Olu Allen
When Osun’s local government allocations were withheld over APC–PDP turf wars, it wasn’t governance; it was a rigging rehearsal. Today’s off-season elections are 2027’s prologue.
They test not just opposition resolve but whether Nigeria’s democracy survives its own machinery of capture.
Let’s speak plainly: Nigerian elections are auctions where thugs, cash, and state power determine winners. The opposition’s cries of foul ring hollow when PDP factions sabotage themselves while APC weaponizes federal agencies.
Rigging isn’t an aberration; it’s our operating system. To expect fairness from INEC or security forces is a delusion.
Remember: INEC’s promise of electronic transmission in 2023 collapsed not from “technical glitches” but coordinated shutdowns and “missing” BVAS machines. The question is: what’s being beta-tested for 2027 this August?
Why Reform Theater Fails
INEC is captive. When courts rule that INEC’s digital safeguards “lack force of law,” as they did with IReV in 2023, it becomes open season for rigging. An institution funded and staffed by the executive cannot punish its masters.
Thugs wear uniforms. Security forces aren’t referees; they’re accessories. Research shows police and military collusion enables ballot-snatching and voter suppression, especially in opposition strongholds.

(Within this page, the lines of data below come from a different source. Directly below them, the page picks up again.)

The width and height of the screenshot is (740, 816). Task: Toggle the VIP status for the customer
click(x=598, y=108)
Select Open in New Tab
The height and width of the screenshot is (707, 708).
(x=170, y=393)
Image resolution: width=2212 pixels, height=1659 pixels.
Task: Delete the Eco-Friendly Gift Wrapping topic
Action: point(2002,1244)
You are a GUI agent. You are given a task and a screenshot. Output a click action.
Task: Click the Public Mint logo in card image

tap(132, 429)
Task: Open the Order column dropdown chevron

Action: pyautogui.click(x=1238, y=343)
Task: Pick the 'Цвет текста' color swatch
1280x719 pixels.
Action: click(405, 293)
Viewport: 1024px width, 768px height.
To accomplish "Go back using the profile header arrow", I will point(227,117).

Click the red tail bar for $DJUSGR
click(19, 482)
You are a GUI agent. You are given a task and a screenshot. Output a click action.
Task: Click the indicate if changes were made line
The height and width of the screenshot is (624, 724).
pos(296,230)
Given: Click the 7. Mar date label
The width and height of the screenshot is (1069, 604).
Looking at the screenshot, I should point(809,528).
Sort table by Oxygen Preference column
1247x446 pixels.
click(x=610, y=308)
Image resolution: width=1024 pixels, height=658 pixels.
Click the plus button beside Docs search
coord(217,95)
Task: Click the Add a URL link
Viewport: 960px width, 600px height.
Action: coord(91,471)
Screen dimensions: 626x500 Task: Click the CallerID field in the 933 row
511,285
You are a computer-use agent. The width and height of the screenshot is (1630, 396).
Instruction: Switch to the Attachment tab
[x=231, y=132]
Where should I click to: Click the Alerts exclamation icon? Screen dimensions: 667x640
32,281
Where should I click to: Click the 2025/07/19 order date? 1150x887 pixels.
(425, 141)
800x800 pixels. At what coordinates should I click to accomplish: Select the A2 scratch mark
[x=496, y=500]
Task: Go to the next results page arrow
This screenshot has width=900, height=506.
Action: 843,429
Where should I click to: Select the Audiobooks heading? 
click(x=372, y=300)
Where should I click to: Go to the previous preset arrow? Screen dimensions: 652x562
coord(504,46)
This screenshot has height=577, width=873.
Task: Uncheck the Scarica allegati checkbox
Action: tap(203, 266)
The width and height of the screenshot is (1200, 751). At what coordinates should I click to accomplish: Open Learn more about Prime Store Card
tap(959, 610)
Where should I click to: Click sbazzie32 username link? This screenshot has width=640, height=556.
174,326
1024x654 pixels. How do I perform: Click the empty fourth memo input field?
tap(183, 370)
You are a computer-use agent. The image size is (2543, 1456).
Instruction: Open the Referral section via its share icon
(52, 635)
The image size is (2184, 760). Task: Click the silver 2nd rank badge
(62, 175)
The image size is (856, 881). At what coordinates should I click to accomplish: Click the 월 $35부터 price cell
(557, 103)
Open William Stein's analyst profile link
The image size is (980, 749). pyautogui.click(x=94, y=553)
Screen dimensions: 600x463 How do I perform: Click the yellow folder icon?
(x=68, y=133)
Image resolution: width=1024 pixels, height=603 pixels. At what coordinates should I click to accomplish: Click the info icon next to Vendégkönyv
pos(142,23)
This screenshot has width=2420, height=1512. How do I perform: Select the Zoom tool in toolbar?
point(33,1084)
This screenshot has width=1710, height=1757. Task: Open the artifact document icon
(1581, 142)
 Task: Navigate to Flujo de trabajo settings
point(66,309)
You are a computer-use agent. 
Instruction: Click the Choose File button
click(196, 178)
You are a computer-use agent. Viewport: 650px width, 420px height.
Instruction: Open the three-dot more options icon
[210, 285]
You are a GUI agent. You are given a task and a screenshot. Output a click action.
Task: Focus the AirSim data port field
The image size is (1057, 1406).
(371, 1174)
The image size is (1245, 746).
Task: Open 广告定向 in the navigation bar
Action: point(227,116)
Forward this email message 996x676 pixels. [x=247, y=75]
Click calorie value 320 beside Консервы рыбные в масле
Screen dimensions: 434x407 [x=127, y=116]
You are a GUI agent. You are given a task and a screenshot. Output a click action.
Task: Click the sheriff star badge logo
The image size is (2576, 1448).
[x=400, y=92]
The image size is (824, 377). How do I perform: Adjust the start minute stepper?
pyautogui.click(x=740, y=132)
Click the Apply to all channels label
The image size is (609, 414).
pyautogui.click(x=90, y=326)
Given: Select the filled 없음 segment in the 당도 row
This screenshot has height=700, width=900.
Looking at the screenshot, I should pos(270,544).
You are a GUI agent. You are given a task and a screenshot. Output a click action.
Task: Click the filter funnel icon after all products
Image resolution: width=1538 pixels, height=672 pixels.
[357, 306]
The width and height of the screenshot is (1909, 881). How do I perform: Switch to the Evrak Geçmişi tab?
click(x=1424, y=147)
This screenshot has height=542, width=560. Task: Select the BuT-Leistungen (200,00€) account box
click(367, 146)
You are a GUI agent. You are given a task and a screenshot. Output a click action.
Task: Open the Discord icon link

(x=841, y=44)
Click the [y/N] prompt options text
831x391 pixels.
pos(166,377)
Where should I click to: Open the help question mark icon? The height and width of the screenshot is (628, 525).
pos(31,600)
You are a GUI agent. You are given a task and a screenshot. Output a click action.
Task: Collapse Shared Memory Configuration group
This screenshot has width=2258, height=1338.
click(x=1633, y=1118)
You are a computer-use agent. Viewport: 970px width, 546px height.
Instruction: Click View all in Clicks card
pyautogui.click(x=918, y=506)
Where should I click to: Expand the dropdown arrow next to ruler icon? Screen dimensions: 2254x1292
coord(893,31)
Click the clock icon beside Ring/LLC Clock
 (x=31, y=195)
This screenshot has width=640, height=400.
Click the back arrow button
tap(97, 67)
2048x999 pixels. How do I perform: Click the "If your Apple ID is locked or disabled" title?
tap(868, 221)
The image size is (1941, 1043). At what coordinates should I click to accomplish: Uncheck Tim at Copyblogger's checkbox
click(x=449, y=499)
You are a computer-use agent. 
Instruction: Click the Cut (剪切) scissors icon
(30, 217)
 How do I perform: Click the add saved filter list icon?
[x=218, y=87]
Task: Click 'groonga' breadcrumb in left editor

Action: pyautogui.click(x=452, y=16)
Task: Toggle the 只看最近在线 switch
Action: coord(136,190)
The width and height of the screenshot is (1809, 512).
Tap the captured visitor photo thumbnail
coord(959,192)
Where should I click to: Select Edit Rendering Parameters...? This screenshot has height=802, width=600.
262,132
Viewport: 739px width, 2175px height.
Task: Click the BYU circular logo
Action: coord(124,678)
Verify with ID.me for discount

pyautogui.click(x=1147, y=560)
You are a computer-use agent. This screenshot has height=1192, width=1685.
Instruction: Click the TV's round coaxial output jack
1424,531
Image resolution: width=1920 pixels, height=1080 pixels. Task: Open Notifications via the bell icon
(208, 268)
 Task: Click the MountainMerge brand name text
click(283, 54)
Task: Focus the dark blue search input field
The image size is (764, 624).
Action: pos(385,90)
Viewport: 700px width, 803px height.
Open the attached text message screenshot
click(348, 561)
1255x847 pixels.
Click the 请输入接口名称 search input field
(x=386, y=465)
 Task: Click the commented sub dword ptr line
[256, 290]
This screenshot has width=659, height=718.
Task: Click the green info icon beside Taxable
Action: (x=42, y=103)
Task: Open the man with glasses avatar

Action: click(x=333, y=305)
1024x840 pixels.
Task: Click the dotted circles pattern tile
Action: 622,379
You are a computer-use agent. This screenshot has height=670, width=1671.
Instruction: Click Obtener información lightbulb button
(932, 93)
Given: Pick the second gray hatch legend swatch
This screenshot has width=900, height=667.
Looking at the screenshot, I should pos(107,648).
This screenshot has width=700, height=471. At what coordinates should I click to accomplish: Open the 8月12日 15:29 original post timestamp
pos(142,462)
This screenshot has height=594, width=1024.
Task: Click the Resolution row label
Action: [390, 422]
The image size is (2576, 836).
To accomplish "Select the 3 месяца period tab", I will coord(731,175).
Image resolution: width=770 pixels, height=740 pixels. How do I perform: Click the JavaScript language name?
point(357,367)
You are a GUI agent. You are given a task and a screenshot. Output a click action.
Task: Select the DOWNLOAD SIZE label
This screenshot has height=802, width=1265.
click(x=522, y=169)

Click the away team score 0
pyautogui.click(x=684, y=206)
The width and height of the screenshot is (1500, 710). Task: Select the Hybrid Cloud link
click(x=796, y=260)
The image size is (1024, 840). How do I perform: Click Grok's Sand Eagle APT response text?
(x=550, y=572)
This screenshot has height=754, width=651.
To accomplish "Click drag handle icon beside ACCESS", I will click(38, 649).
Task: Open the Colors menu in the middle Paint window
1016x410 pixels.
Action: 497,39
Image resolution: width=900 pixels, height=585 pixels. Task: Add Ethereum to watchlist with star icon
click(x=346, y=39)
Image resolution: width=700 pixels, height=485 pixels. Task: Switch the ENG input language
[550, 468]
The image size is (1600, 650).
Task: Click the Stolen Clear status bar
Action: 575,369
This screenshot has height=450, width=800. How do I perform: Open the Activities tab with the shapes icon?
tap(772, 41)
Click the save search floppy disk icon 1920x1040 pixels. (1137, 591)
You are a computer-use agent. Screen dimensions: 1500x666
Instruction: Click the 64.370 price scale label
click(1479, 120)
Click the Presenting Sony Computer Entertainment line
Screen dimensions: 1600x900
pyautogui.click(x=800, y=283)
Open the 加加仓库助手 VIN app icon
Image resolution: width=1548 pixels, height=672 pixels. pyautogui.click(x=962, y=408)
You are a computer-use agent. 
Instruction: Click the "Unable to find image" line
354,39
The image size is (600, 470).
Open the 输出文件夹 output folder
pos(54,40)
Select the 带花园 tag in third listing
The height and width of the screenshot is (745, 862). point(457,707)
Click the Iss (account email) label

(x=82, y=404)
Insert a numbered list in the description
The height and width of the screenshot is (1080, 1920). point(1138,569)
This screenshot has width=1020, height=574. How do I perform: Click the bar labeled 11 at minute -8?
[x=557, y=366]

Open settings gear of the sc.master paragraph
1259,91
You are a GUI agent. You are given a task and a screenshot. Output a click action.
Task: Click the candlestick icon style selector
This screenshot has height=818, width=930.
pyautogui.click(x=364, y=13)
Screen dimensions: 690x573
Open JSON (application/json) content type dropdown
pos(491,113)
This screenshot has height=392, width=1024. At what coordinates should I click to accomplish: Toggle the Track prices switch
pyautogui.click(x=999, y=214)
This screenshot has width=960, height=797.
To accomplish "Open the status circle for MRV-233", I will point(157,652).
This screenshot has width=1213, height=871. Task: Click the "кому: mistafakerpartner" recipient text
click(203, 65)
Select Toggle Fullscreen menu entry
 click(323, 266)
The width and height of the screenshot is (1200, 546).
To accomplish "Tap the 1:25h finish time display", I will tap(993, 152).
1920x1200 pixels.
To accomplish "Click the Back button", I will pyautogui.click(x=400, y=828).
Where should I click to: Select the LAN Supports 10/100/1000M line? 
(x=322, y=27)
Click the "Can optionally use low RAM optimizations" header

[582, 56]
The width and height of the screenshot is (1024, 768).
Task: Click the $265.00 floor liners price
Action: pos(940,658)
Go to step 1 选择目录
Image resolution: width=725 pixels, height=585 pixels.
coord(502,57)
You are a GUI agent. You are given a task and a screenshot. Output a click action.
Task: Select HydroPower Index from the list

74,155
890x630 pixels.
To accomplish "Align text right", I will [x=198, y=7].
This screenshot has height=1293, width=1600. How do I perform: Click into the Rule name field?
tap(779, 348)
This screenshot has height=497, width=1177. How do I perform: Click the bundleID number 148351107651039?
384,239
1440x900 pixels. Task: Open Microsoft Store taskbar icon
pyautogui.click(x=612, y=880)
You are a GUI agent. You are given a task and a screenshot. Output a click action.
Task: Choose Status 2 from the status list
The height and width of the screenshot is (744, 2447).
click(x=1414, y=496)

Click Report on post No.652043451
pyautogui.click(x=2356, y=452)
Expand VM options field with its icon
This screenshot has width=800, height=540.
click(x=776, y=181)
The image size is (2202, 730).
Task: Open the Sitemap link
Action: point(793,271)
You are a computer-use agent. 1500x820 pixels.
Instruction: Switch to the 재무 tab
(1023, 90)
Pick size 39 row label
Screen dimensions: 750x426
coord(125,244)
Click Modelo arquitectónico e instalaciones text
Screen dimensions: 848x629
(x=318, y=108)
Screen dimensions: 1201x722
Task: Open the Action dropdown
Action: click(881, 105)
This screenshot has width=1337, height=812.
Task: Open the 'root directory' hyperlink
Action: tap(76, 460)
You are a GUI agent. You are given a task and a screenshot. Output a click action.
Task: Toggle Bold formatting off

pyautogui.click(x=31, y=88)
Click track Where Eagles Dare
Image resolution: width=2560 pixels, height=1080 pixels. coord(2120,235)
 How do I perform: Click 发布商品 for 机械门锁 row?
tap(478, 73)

Citizens are complicit. Millions traded PVCs for ₦5,000 noodles in 2023. We blame INEC while pocketing bribes. Rigging thrives where civic courage dies.
Strategic Fixes (Without Fairy Tales)
Forget the slogans. Real solutions look like this:
Independent INEC appointments and funding, insulated from the executive, so the umpire isn’t a player.
Mobile electoral tribunals with powers to prosecute vote buyers and seize their assets within days, not years. Make rigging economically toxic.
Citizen parallel vote tallies using USSD/SMS backups, because technology can fail but organized people don’t.
Rewards for whistleblowers, so thugs with camera phones can expose their paymasters.
The Stakes for 2027
Anambra’s 2025 governorship poll isn’t a rehearsal; it’s the last exit ramp before 2027. If August’s elections see federal might crush local will, we normalize dictatorship. But imagine instead: 10,000 youth observer brigades trained in evidence-gathering, mobile courts jailing vote buyers within 72 hours, and citizens refusing to sell their votes. That’s how rigging unravels.
Nigeria doesn’t need more promises. It needs enforced consequences. And it needs citizens who will defend their democracy, even when the system tries to cheapen it.
If 2027 is to be different, it won’t be because INEC suddenly found integrity. It will be because Nigerians—youth, civil society, religious leaders, market women- stood together to demand it. Our democracy is battered, but not beyond repair.
The future will belong to those who refuse to sell it.
Nigeria deserves elections where victory is earned, not stolen. That hope is still alive. The question is: will we fight for it, or auction it off once again?